The Unbearable Persistence of Bias

Sten Westgard, MS
September 2019

The Age of Invisible, Amplified Bias

Here at Westgard, you would think these times should make us happy. After all, this appears to be the Age of the Algorithm, where the best equation wins. Google, Facebook, all the most lucrative apps and engines succeed on the strength of their algorithms. As a company built on rules, statistics, QC and equations, Westgard QC should be in a good position to succeed as well.

But as we’ve also seen, this is the era of “fake news” and clans of internet groupthink, where the algorithms reinforce existing biases, and if anything, intensify them. Not only do these algorithms sort us into feedback loops, the algorithm itself is vulnerable to manipulation.

What you search for, and what results you see, are not as objective as you think. You may believe your search is returning unbiased results, but the algorithm is anticipating what you want and trying to feed you the most attention-getting results. Notice the goal of the algorithm isn’t to deliver the “right” answer – but to deliver the answer that will most engage your attention.

I was recently reading a book called, Data versus Democracy, by Kris Shaffer, about the concept of “Bias Amplification.” In this case, because the algorithms are seeking to deliver the most attention-getting search results, they are effectively creating a feedback loop that sorts us into distorted silos: “human biases are amplified and propagated through unchecked algorithmic content delivery.” These search results are in turn impacted by all the biases of previous similar search requests and the users who placed those requests.
Effectively, on the internet, we are all living in carefully filtered bubbles, built by algorithms, perfected by Twitter, Facebook, Amazon and Google.

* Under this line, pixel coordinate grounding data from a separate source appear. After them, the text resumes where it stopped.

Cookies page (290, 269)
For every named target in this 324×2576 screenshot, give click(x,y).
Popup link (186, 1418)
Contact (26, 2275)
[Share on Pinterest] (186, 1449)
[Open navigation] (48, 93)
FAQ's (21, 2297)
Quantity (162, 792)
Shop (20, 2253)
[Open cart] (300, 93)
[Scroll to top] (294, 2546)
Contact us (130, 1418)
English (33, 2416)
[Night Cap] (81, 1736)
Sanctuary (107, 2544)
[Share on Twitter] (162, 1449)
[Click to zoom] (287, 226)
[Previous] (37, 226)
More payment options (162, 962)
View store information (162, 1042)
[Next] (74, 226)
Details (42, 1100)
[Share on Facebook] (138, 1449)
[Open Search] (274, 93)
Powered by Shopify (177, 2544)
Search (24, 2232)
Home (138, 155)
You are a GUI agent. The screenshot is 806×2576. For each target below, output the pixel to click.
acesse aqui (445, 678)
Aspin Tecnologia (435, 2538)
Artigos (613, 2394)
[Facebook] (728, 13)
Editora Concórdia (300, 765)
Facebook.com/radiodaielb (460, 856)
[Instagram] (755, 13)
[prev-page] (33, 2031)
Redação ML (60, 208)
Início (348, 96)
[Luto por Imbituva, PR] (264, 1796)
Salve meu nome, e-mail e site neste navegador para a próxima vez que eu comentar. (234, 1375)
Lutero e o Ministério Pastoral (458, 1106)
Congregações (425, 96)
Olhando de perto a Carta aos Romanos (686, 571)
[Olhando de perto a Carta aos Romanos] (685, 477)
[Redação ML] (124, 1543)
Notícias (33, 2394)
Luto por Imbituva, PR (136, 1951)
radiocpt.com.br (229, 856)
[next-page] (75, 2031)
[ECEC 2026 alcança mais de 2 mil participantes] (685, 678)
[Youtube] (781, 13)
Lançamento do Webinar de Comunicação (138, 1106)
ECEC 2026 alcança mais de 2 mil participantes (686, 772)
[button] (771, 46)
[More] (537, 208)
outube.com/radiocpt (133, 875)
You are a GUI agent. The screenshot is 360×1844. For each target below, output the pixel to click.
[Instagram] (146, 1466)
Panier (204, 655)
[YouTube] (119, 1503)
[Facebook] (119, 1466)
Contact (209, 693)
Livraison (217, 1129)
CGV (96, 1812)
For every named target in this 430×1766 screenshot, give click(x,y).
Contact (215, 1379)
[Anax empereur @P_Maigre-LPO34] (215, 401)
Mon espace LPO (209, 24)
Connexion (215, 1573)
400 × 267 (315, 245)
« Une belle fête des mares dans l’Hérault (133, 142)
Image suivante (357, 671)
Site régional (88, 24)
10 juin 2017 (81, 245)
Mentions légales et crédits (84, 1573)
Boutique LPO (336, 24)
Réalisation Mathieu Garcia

We are fed the news we are most likely to like, most likely to believe, and most likely to share.

In the absence of truth, bias amplification means that our personal biases are going to get bigger, not smaller, and that our beliefs are going to become more extreme, not more moderate. Algorithms accelerate polarization.

Explains some of the politics of the day, doesn’t it?

Does bias exist in the laboratory?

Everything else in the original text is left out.